#### [Your task]
Summarize the passage on creatives in business in two sentences.

#### [Document passage]

--- Start ---

Creatives in Business
After a busy workday, some people go home and relax. Others perform on stage. Or make a leather briefcase. Or play the saxophone. Meet Kevin Brown, Lawrence Simonson, and Michele Curry — three professionals with a passion for off-the-clock creativity.
Kevin Brown
A saxophonist and a superintendent…and all that jazz.
Dr. Kevin Brown, Columbia Public Schools’ new assistant superintendent, never goes anywhere without his saxophone. He plays both tenor and soprano sax, and he started when he was 23, fresh out of grad school and teaching at Southern University of Baton Rouge.
“I was teaching kids at the university basically my same age,” Brown says. “I went to a pawn shop, and I just wanted to look around, and I saw some instruments, and I had a master’s degree and everything, and I decided not to teach summer school — I wanted to learn how to play the saxophone.”

--- End ---

#### [Extracted material]
--- Start ---

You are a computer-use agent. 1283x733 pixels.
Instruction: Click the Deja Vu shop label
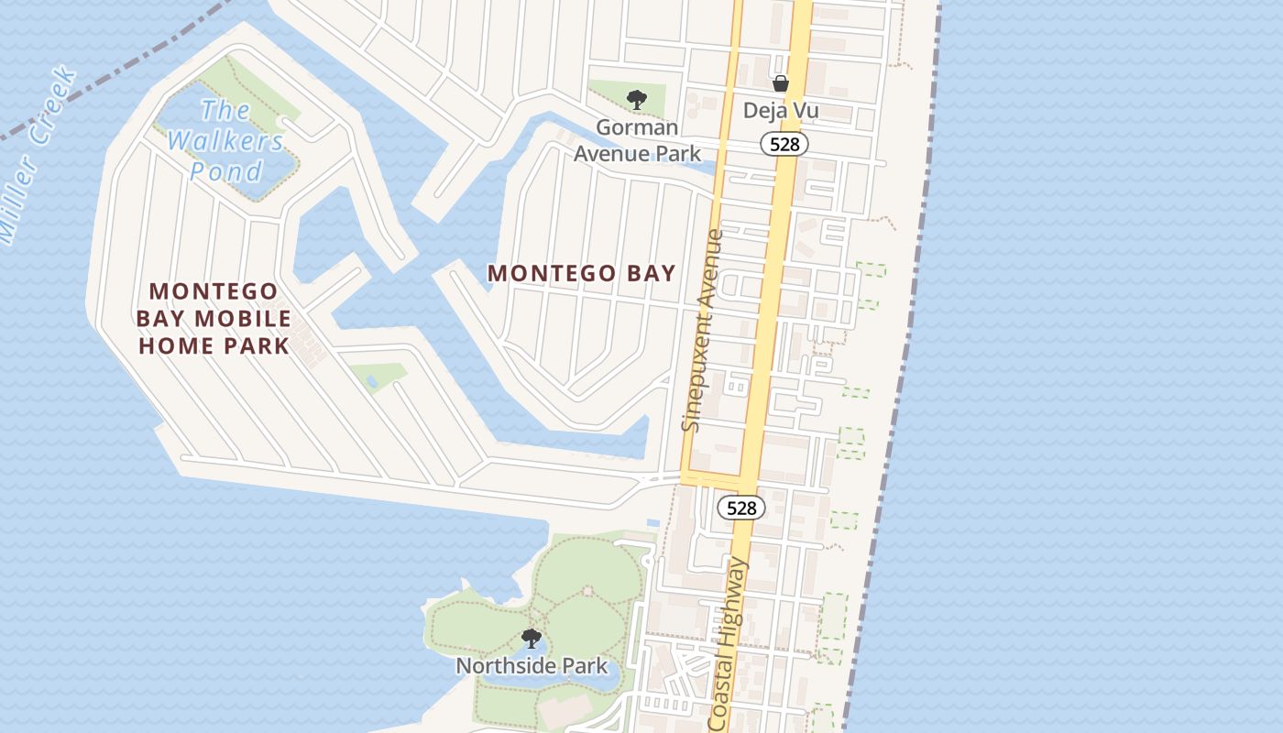click(x=780, y=111)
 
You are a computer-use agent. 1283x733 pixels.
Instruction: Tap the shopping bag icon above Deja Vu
click(x=781, y=84)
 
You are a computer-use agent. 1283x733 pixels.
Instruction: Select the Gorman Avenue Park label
click(x=637, y=140)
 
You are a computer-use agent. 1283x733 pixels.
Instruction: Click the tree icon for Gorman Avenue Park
click(x=637, y=99)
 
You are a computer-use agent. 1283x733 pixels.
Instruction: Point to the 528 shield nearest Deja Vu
click(x=784, y=144)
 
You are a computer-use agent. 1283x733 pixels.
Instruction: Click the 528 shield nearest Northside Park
click(x=740, y=508)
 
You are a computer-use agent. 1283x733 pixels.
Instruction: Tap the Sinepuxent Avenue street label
click(x=704, y=330)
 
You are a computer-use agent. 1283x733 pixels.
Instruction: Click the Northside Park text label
click(x=532, y=666)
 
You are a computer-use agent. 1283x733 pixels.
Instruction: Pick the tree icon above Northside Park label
click(x=531, y=638)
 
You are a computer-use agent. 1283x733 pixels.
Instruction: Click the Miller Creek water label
click(x=37, y=156)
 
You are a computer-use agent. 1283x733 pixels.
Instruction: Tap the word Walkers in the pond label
click(x=225, y=141)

--- End ---

#### [Complete response]
The passage introduces Kevin Brown, Lawrence Simonson, and Michele Curry, three professionals with a passion for creativity outside work. Kevin Brown, Columbia Public Schools' new assistant superintendent, plays tenor and soprano saxophone, which he began at 23 while teaching at Southern University of Baton Rouge, after seeing instruments in a pawn shop and choosing to skip teaching summer school to learn it.